I will upload the screenshot of cpuid with the ram/dimm information soon. If i have the ram timing in auto it stated 5-5-5-15-52-t2 in cpuid. As i have 4x 2gb g-skill f2-8500cl5-2gbpk fully populated in the dimm slot fully seated and the gold contacts are cleaned also free of dust as well. I did read up about the rams i have as alot people have no problem running 1066mhz on various motherboards. The northbridge voltage is 1.26v (auto) in bios as i checked with the digital multimeter it reads between 1.27v/1.28v on the motherboard read point as it depend on load when stressing the gpu with valley benchtest software. As it lock up the whole computer when the gpu is in the pcie x16 blue lane but it dont lock up if the gpu is in the pcie x4 black lane with lagging and stuttering causing a bottleneck according to afterburner real time logging as it shows the gpu bus usage or fb usage 50% to 60% when i use the gpuid render test causing the whole computer become choppy and unstable until i end the gpuid render test. As im at a loss and confused where to pin down the issue but still i think the ram timing is the cause as the cpu is clocked 3.61ghz 8 multi with the fsb @ 450 vcore 1.296v, gtl 0/2 1/3 @ auto, pll @ 1.56v, fsb term @ 1.26v, ram 1080mhz @ 2.10 (dmm tested), southbridge @ 1.30v, sata voltage @ 1.50v, northbridge @ auto (dmm tested) = 1.27v/1.28v, northbridge gtl @ auto. This what i have found in the last half an hour.
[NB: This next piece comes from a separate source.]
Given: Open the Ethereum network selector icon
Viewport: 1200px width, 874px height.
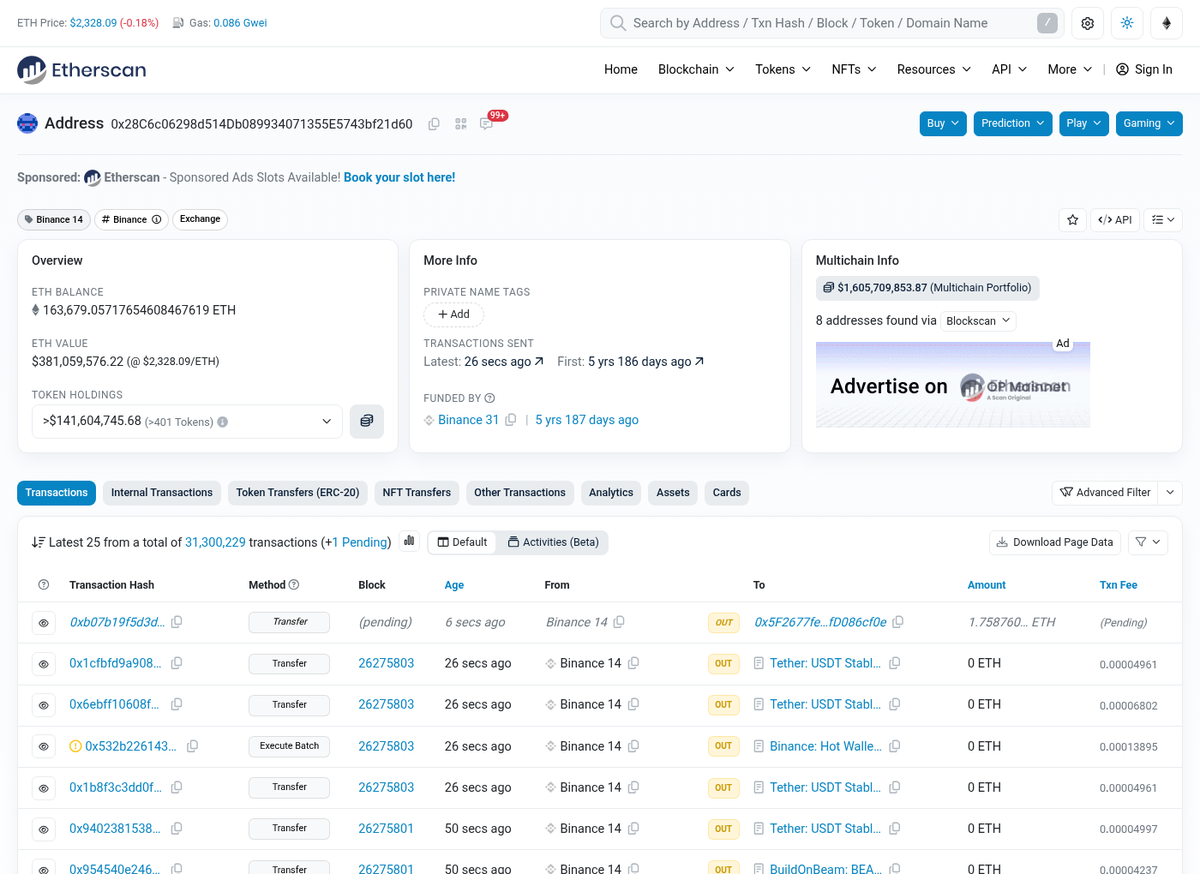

The bios is at the latest modded with microcode for the xeon e5450 eo revision as it slbbm model


----------



## eidairaman1 (Mar 9, 2018)

Edwired said:


> I will upload the screenshot of cpuid with the ram/dimm information soon. If i have the ram timing in auto it stated 5-5-5-15-52-t2 in cpuid. As i have 4x 2gb g-skill f2-8500cl5-2gbpk fully populated in the dimm slot fully seated and the gold contacts are cleaned also free of dust as well. I did read up about the rams i have as alot people have no problem running 1066mhz on various motherboards. The northbridge voltage is 1.26v (auto) in bios as i checked with the digital multimeter it reads between 1.27v/1.28v on the motherboard read point as it depend on load when stressing the gpu with valley benchtest software. As it lock up the whole computer when the gpu is in the pcie x16 blue lane but it dont lock up if the gpu is in the pcie x4 black lane with lagging and stuttering causing a bottleneck according to afterburner real time logging as it shows the gpu bus usage or fb usage 50% to 60% when i use the gpuid render test causing the whole computer become choppy and unstable until i end the gpuid render test. As im at a loss and confused where to pin down the issue but still i think the ram timing is the cause as the cpu is clocked 3.61ghz 8 multi with the fsb @ 450 vcore 1.296v, gtl 0/2 1/3 @ auto, pll @ 1.56v, fsb term @ 1.26v, ram 1080mhz @ 2.10 (dmm tested), southbridge @ 1.30v, sata voltage @ 1.50v, northbridge @ auto (dmm tested) = 1.27v/1.28v, northbridge gtl @ auto. This what i have found in the last half an hour.
> 
> The bios is at the latest modded with microcode for the xeon e5450 eo revision as it slbbm model



Hmm, find out if there is a PCI E bus lockout/ Divider In your board manual so when you start clocking the CPU FSB it doesn't increase the PCI Express clock rate too. See if your board has a Ram Divider too.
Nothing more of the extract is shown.